The area was evacuated. People giving running commentaries to their friends on mobile phones started running for their lives. The smell of acrid smoke and the sound of piercing screams overpowered the senses. From the ground, the sky looked grey. It resembled nuclear snow or volcanic ash. “It was hard to see and hard to breathe – my eyes and lungs were burning,” said New York City police officer José Alfonso Rodríguez, who was helping with the evacuations when he suddenly spotted “a commotion” at the corner of Church and Vesey, where a body was lying close to a burned-out ambulance. When he first saw the figure in dark trousers, he thought it was a fellow police officer.
“Can somebody get this man a priest?” screamed Lieutenant Cosgrove. Rodríguez said he knew a church nearby. “Son, can you try to find this man a priest?”
Debris falling
Rodríguez told me how he raced one block north, dodging burning debris and falling bodies. He went into St Peter’s Catholic Church, where he spied a woman tearing up linen: “I asked if there were any priests around, but they were all out. I said we needed a priest to give somebody the last rites.
“The lady asked if I was a Catholic. I said I was. She said I could give the last rites in an emergency. I was really shocked to hear this. I ran back down the street and over to the lieutenant. I put my arm on him and told him what the lady had said. I asked him if he too was Catholic and he said he was.” Rodríguez offered to pray with Cosgrove. The two policemen walked over to the body. A blue jacket shrouded his head.
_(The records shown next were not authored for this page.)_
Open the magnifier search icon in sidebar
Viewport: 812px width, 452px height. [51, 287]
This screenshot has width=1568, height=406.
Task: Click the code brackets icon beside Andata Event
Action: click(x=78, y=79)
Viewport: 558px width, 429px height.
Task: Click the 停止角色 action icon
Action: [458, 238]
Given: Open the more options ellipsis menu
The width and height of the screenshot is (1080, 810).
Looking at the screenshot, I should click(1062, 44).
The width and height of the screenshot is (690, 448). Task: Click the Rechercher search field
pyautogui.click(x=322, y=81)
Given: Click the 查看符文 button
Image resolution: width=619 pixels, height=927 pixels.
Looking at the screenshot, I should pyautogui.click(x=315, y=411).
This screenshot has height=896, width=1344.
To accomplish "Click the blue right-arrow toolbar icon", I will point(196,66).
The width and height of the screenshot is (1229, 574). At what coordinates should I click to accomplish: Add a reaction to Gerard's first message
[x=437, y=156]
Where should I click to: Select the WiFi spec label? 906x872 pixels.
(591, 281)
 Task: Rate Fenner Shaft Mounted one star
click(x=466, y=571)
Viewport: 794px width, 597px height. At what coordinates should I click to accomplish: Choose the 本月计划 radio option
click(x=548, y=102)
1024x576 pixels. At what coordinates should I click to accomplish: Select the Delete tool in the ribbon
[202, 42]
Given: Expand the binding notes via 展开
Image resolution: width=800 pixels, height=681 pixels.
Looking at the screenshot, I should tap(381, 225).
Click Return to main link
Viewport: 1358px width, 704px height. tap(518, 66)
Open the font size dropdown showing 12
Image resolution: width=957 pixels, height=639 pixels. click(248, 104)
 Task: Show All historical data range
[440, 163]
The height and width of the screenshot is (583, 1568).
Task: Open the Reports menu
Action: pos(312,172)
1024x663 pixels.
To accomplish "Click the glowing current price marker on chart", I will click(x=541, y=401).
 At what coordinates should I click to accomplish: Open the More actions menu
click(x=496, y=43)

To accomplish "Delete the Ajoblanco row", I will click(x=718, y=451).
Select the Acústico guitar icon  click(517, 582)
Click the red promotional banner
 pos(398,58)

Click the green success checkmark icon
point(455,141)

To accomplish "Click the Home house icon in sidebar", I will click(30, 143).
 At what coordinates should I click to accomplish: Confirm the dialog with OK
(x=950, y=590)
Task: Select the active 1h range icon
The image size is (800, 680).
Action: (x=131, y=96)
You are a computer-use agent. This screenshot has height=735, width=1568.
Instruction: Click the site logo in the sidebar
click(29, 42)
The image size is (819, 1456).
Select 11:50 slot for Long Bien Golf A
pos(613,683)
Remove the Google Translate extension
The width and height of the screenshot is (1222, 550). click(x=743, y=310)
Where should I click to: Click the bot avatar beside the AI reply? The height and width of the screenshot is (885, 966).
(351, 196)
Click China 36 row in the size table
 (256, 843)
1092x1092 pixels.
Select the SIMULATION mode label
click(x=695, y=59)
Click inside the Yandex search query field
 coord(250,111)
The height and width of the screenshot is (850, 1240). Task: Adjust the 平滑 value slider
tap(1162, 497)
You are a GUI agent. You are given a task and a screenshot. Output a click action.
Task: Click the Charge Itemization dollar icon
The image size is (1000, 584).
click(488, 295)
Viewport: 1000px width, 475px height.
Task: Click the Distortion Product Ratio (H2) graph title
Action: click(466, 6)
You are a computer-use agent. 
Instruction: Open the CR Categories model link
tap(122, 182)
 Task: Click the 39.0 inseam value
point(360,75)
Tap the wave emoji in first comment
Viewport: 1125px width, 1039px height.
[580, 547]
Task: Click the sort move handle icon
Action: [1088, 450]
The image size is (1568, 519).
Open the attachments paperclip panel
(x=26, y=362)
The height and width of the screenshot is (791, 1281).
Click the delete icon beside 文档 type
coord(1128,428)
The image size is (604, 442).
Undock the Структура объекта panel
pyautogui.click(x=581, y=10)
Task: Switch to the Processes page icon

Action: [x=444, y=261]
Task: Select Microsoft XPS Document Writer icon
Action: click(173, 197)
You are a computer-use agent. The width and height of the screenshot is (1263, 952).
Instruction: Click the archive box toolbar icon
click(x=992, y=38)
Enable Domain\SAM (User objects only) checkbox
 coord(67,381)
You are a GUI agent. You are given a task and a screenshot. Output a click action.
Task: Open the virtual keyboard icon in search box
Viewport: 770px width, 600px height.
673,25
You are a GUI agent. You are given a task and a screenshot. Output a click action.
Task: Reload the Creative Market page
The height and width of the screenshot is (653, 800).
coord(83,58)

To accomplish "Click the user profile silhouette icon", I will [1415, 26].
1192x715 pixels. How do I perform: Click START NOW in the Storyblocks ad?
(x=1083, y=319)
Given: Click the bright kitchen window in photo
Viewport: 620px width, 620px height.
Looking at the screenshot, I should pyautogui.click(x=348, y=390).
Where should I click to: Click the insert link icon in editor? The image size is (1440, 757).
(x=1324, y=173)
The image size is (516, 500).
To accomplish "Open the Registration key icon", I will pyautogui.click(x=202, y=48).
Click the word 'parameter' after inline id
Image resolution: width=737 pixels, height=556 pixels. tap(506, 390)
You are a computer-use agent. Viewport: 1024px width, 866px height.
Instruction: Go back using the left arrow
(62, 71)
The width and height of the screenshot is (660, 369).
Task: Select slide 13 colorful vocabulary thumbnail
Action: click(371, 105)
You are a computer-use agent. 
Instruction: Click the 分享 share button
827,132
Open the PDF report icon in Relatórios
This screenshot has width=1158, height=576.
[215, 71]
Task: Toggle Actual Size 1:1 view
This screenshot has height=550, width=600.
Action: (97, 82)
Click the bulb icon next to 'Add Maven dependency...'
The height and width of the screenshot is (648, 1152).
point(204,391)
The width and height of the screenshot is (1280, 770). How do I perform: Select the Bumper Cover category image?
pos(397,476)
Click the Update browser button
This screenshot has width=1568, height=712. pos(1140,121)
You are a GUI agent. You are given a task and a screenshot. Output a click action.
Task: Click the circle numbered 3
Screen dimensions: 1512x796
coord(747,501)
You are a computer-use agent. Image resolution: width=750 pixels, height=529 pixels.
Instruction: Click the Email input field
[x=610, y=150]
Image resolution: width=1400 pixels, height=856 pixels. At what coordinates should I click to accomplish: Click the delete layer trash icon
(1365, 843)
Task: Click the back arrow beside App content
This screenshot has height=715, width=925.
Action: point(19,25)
“We knelt down. I grabbed Fr Judge’s hand and the lieutenant put his hand on the priest’s head. We were still looking up at the burning North Tower. We said a quick Our Father and a Glory Be. I think the lieutenant said: “Ashes to ashes, dust to dust.” I felt like an altar boy again. My heart was pumping out of my chest because my adrenalin rates were running so high. After praying over the body, we got back up and gave each other a little hug. We left the body right there. It looked like he was sleeping. I did not know what his injury was. I had never met the man and did not know his name, but I had seen him on emergencies before.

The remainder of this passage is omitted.